March 4, 2026 in Local, Top Stories

CROSSVILLE CITY COUNCIL DISCUSSES AND EXPLORES NON-BINDING NEGOTIATIONS WITH C.P.W.A.

The March 3, 2026, work session of the Crossville City Council, held at 5:00 PM in Conference Room 317 at City Hall, covered a range of appointments, presentations, discussions, and potential action items.

However, a key focus was a detailed presentation from Jeff Dyer, General Manager of the Cumberland Plateau Water Authority (CPWA), accompanied by City Attorney Randy York. Dyer highlighted CPWA’s mission to secure long-term water supply, provide reliable drinking water at sustainable rates, and achieve economies of scale through regional cooperation. He noted recent successful mergers with Crab Orchard, West Cumberland, and South Cumberland utilities, resulting in over 17,000 customers, reduced operating costs, no debt, and tangible benefits like rate reductions. He emphasized shifting from fragmented systems to unified management, infrastructure investment, and long-term planning.
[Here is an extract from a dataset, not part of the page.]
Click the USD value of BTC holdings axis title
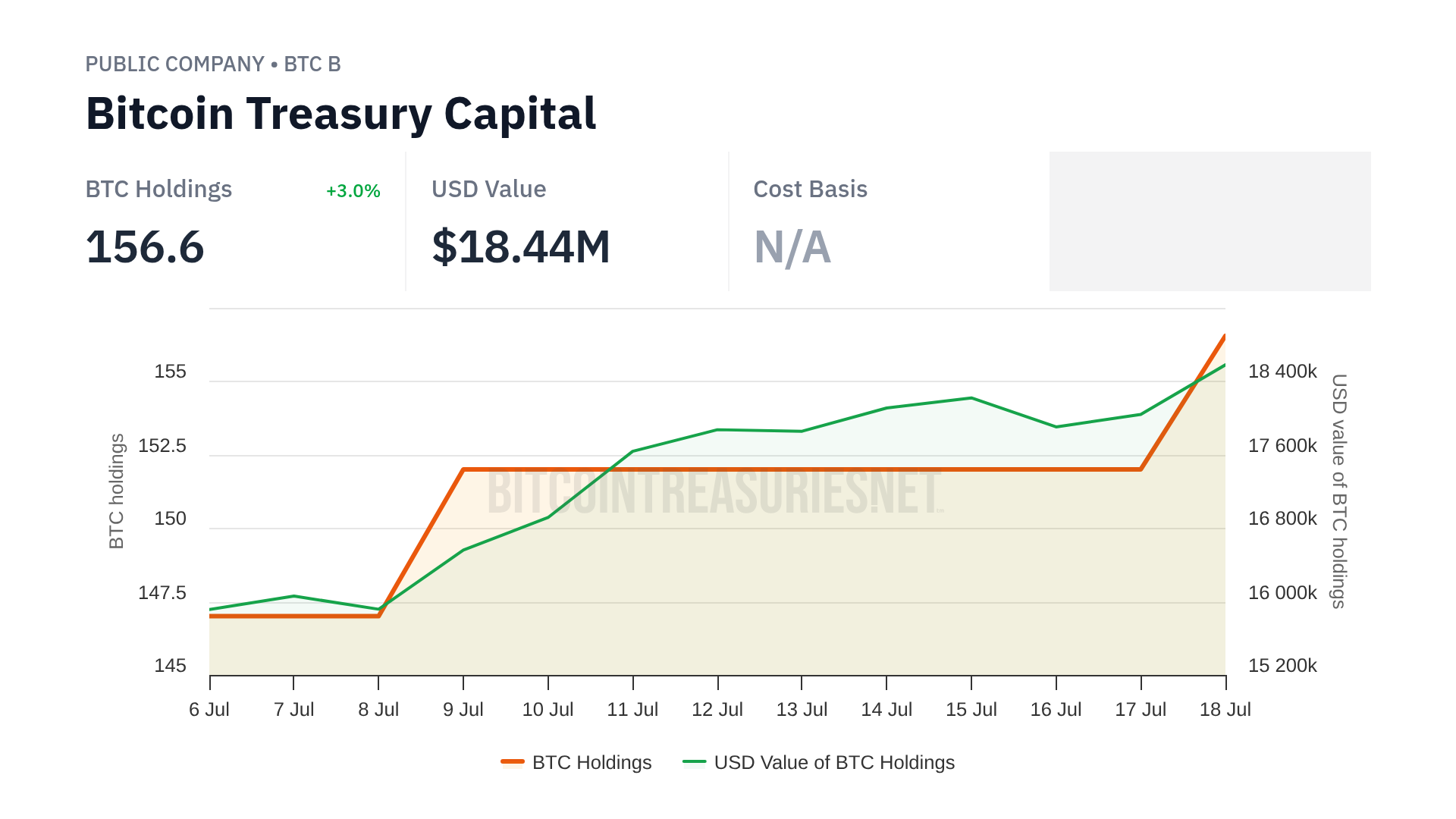Screen dimensions: 1456x819 pos(1339,491)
The discussion centered on Resolution 1, a non-binding initial step authorizing formal negotiations with CPWA regarding potential transfer or merger of the city’s water system assets (including infrastructure, property, equipment, contracts, and employees). Dyer stressed this resolution only enables exploratory discussions, not any sale or commitment; any final deal would require further negotiation, resolution of bond obligations, full council approvals, and likely a referendum. He framed regionalization as a ratepayer-focused opportunity to address aging infrastructure, regulatory demands, and future water needs, independent of specific projects like raising Meadow Park Lake dam.
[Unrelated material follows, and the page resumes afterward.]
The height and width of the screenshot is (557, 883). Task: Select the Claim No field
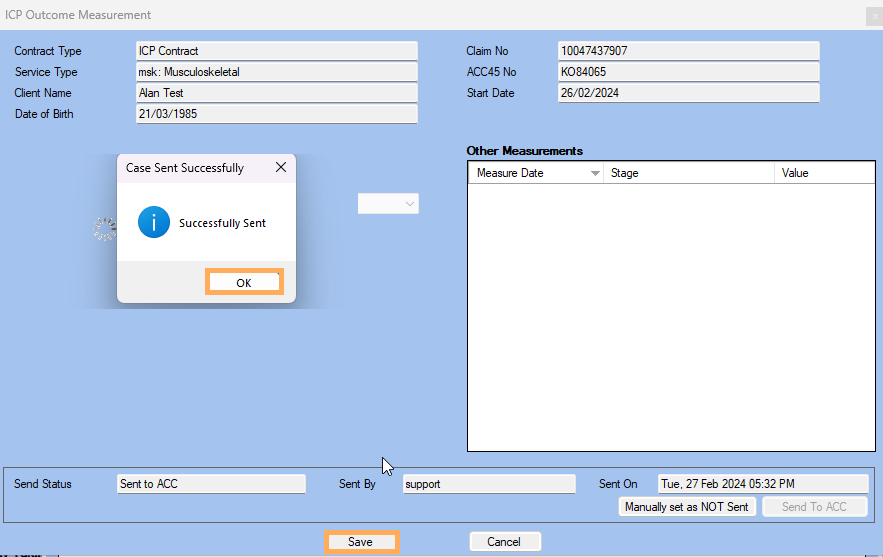pos(688,51)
Randy York explained legal complexities unique to Crossville (a municipality, unlike prior utility district mergers), including charter provisions potentially triggering a mandatory referendum for certain transfers involving Meadow Park Lake or long-term control/leases. He outlined scenarios where partnerships might avoid referendums (e.g., retaining city ownership/control, short-term/temporary arrangements) versus mergers that would require voter approval.

He urged full disclosure of assets and obligations, highlighted tight timelines such as the August 5 deadline for November referendum inclusion, involving significant preparation, bond counsel, and potential costs, and noted big upcoming bond payments. Discussions touched on dam height options (15-20 feet), property acquisition/condemnation challenges, funding prospects (better via regionalization), and a realistic 12-month transition if approved.

Council members asked clarifying questions on timelines, alternatives to Meadow Park Lake, funding advantages, referendum implications (non-binding on proceeding even if approved), and partnership vs. merger details.